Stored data
-=-=-=-=-

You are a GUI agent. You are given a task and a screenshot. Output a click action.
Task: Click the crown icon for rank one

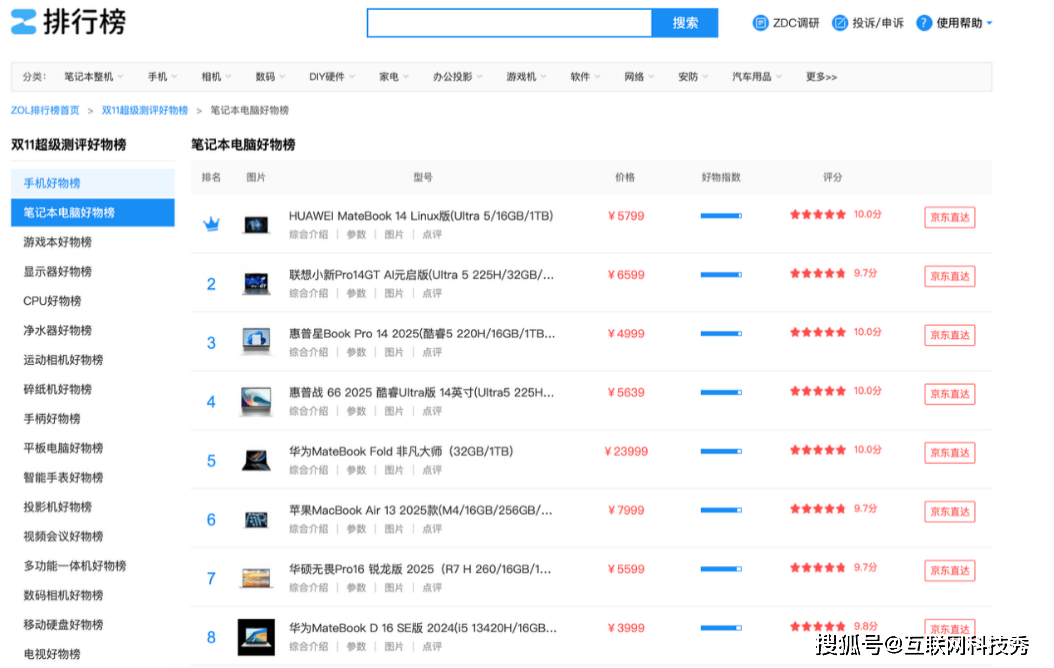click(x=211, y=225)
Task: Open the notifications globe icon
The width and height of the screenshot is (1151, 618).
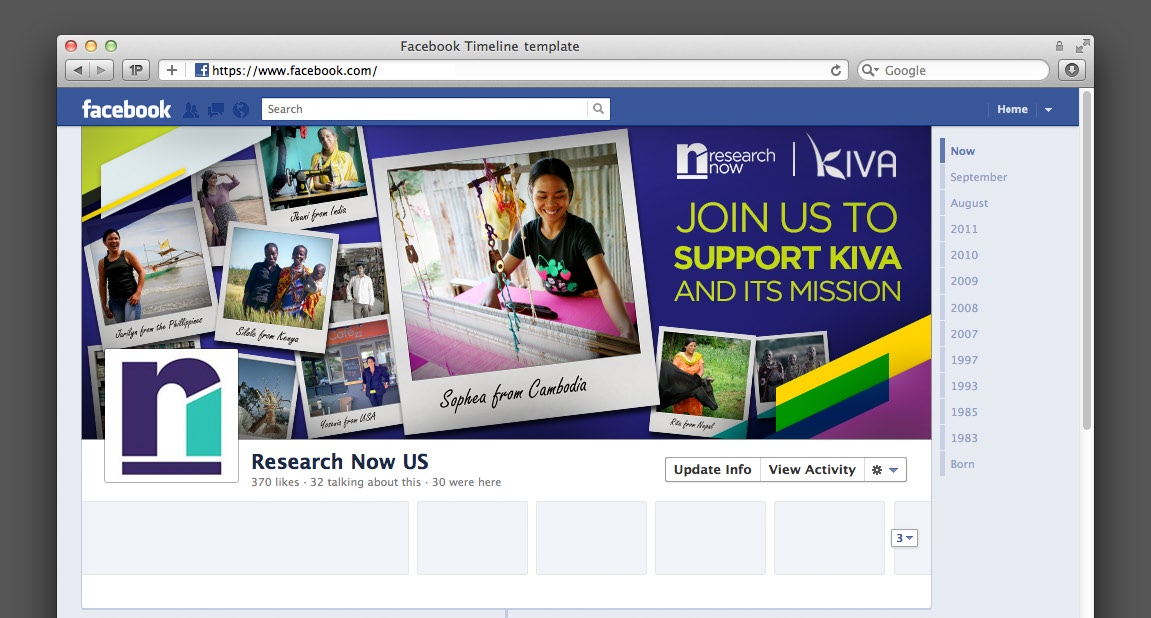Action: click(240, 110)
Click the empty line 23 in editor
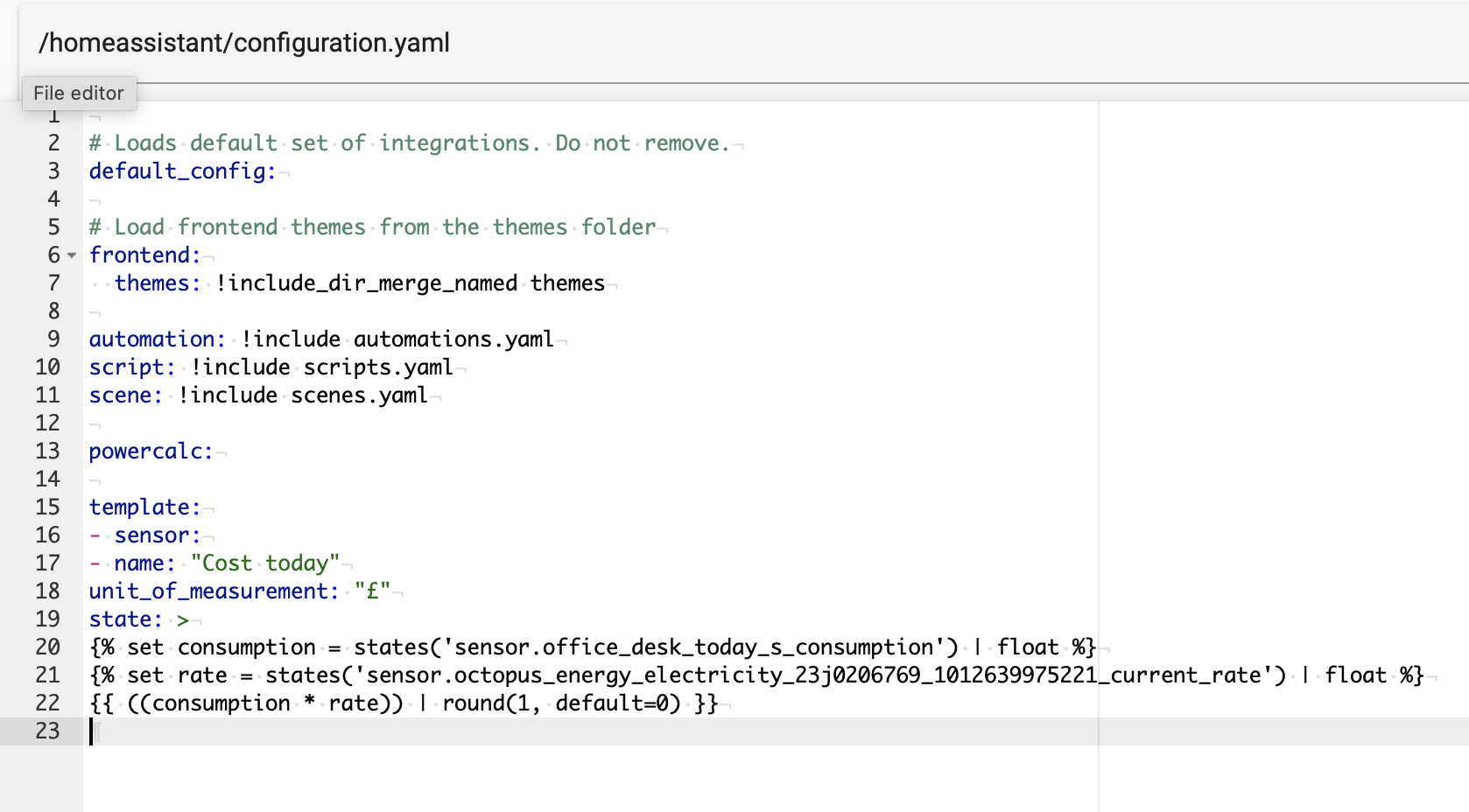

-=-=-=-=-

Requirement:
Make an exact copy of the records above. Keep out every picture.

Exercise solution:
You are a GUI agent. You are given a task and a screenshot. Output a click action.
Task: Click the crown icon for rank one

click(x=211, y=225)
Task: Open the notifications globe icon
The width and height of the screenshot is (1151, 618).
Action: click(240, 110)
Click the empty line 23 in editor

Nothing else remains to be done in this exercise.